Work order:
With pictures left out, please repeat word for word the lines from the one containing "1010x498 pixels. How" through the end of the records.

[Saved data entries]
= = = = = = =

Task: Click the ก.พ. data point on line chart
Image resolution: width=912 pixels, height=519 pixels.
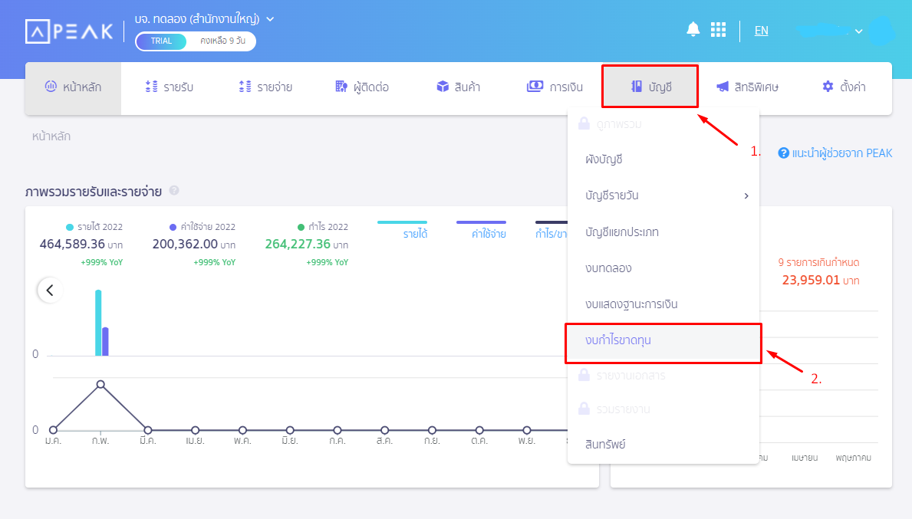Action: click(x=100, y=385)
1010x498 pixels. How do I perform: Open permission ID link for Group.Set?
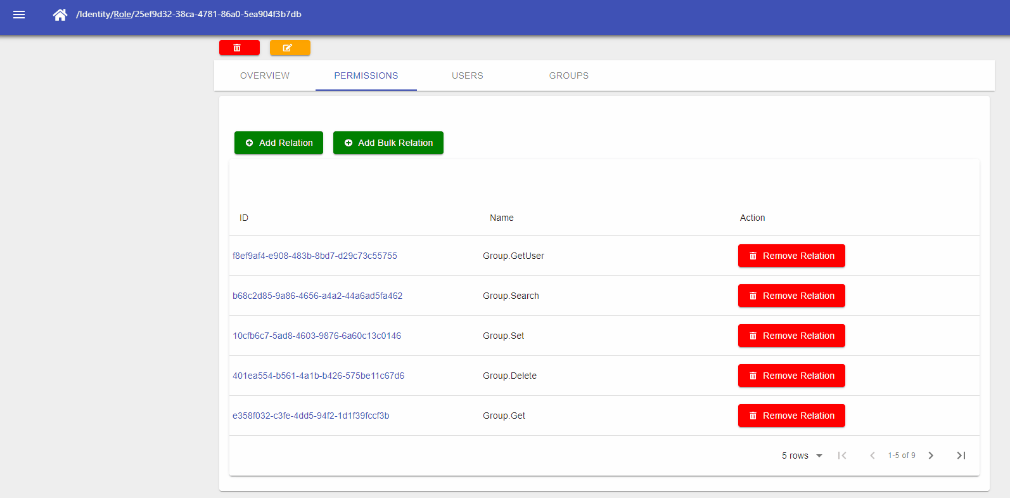[317, 336]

= = = = = = =

Output for this task:
1010x498 pixels. How do I perform: Open permission ID link for Group.Set?
[317, 336]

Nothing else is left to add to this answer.